▶ [Work order] Could you print exactly the lines of the listing below, starting at the line that has "Task: Click the NIFTY index label" and ending at the line that has "Task: Click the 'name' key on line 1", and only those lines?

▶ [The data]
▼▼▼

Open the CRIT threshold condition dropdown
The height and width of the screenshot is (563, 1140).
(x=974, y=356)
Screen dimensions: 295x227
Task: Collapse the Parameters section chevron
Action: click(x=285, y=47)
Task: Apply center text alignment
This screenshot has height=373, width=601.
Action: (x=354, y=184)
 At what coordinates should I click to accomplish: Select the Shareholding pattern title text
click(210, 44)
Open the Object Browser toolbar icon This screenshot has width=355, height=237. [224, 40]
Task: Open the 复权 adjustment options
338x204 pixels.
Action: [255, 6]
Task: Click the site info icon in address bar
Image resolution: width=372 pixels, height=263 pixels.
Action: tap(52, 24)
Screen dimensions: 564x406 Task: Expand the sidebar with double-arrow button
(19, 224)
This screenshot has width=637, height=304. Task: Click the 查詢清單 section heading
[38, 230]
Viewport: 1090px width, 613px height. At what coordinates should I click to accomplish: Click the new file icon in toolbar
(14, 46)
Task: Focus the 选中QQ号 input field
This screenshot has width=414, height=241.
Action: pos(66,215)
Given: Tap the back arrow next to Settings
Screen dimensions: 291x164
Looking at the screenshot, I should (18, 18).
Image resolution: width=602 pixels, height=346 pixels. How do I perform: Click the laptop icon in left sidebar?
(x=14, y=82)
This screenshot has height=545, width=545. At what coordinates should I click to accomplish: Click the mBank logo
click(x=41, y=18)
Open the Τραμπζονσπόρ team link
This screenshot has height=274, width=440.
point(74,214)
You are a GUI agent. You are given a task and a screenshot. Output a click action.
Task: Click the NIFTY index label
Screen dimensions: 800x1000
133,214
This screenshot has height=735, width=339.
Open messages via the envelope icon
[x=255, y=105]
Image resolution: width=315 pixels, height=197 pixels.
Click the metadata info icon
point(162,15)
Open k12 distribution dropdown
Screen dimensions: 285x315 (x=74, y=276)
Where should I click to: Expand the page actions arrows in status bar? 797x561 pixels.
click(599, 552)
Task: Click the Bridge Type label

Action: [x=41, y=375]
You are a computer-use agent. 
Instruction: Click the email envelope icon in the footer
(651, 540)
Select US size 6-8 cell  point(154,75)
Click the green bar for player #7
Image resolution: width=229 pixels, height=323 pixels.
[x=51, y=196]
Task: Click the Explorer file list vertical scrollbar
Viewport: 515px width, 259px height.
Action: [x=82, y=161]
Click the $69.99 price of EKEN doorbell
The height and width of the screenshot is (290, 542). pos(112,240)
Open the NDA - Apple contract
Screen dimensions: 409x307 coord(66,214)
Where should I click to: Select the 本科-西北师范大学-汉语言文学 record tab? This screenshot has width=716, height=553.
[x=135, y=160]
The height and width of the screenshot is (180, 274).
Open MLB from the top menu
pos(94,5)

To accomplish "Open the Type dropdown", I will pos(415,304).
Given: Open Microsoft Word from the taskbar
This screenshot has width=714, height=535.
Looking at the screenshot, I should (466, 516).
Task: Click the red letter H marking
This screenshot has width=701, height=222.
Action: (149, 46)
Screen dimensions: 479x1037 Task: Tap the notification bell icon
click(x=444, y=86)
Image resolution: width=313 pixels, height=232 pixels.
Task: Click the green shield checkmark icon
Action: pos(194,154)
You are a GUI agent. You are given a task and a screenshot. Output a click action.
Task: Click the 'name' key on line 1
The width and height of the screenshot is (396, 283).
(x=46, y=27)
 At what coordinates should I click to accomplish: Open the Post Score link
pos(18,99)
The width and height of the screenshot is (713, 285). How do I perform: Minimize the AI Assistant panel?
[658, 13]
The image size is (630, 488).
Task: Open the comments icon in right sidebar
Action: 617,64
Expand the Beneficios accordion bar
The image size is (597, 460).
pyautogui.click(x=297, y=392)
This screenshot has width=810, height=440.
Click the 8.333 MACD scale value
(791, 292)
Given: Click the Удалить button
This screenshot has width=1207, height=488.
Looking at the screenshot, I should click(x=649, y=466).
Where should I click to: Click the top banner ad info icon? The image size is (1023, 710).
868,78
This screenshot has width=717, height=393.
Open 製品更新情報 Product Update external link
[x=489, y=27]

▲▲▲

▶ [Solution for this problem]
Task: Click the NIFTY index label
Screen dimensions: 800x1000
133,214
This screenshot has height=735, width=339.
Open messages via the envelope icon
[x=255, y=105]
Image resolution: width=315 pixels, height=197 pixels.
Click the metadata info icon
point(162,15)
Open k12 distribution dropdown
Screen dimensions: 285x315 (x=74, y=276)
Where should I click to: Expand the page actions arrows in status bar? 797x561 pixels.
click(599, 552)
Task: Click the Bridge Type label

Action: [x=41, y=375]
You are a computer-use agent. 
Instruction: Click the email envelope icon in the footer
(651, 540)
Select US size 6-8 cell  point(154,75)
Click the green bar for player #7
Image resolution: width=229 pixels, height=323 pixels.
[x=51, y=196]
Task: Click the Explorer file list vertical scrollbar
Viewport: 515px width, 259px height.
Action: [x=82, y=161]
Click the $69.99 price of EKEN doorbell
The height and width of the screenshot is (290, 542). pos(112,240)
Open the NDA - Apple contract
Screen dimensions: 409x307 coord(66,214)
Where should I click to: Select the 本科-西北师范大学-汉语言文学 record tab? This screenshot has width=716, height=553.
[x=135, y=160]
The height and width of the screenshot is (180, 274).
Open MLB from the top menu
pos(94,5)

To accomplish "Open the Type dropdown", I will pos(415,304).
Given: Open Microsoft Word from the taskbar
This screenshot has width=714, height=535.
Looking at the screenshot, I should (466, 516).
Task: Click the red letter H marking
This screenshot has width=701, height=222.
Action: (149, 46)
Screen dimensions: 479x1037 Task: Tap the notification bell icon
click(x=444, y=86)
Image resolution: width=313 pixels, height=232 pixels.
Task: Click the green shield checkmark icon
Action: pos(194,154)
You are a GUI agent. You are given a task and a screenshot. Output a click action.
Task: Click the 'name' key on line 1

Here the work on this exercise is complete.